Между прочим, Сталина в это время вообще не было в Москве. Он вместе со Ждановым находился в отпуске на Кавказе. Всем «оформлением» процесса занимался Ягода. Столь горячее «усердие» с немедленным расстрелом проявил именно он. Может быть, он запросил Сталина и тот дал подтверждение на казнь? Сделать это было нетрудно, но никаких следов подобного запроса в архивах не обнаружено. И нетрудно понять, что Сталин был заинтересован в продолжении расследования. А Ягода оборвал нити, ведущие к другим подозреваемым. Отметим, что на следующих процессах было иначе. Кое-кто все же выторговывал себе жизнь. А в августе 1936 г. почему-то нет, прикончили сразу и всех. Да и всех прочих троцкистов, которых арестовывали в 1936 г., принялись осенью расстреливать в тюрьмах. Без судов, скопом. Опять же, обрывая возможности для дальнейшего расследования. Концы в воду.

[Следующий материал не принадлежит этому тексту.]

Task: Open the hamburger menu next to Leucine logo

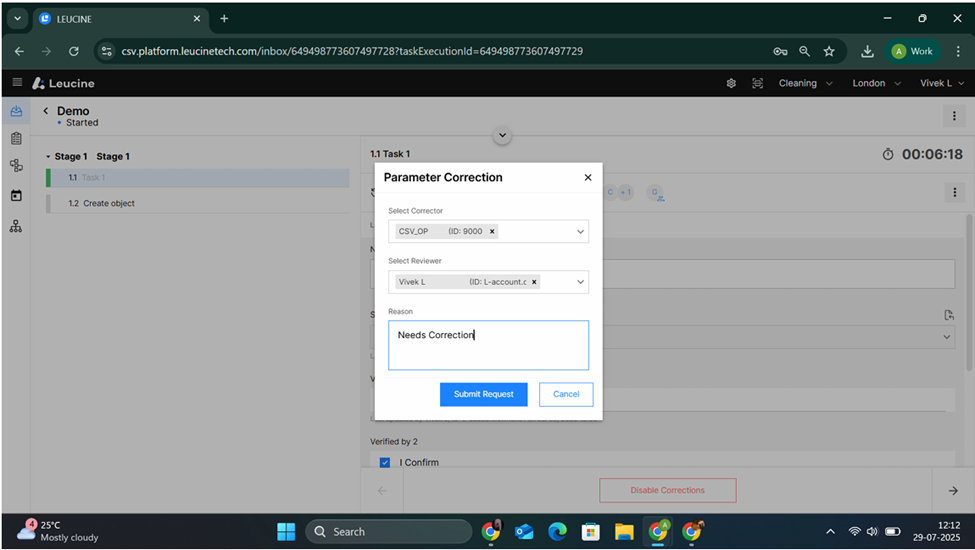Action: click(x=17, y=83)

Причем факты показывают — Сталину действия Ягоды очень не понравились. 25 сентября Иосиф Виссарионович и Жданов направили в Политбюро телеграмму об «абсолютно необходимом и срочном» отстранении Ягоды от руководства НКВД и назначении Ежова. 30 сентября такое решение было принято.
Понимал ли шеф карательных органов, что самовольное экстренное уничтожение осужденных и подследственных может навлечь на него подозрение? Не мог не понимать. Ведь Сталин уже в деле об убийстве Кирова имел очень серьезные претензии к НКВД. Тогда почему Ягода решился на такое? Из чувства самосохранения, чтобы не вскрылись некие его собственные дела? Позвольте усомниться. Какое же самосохранение, если сам по себе этот шаг подставлял его под удар? Остается предположить, что он получил от кого-то приказ. Приказ от таких сил, чью волю он не мог не исполнить — независимо от последствий.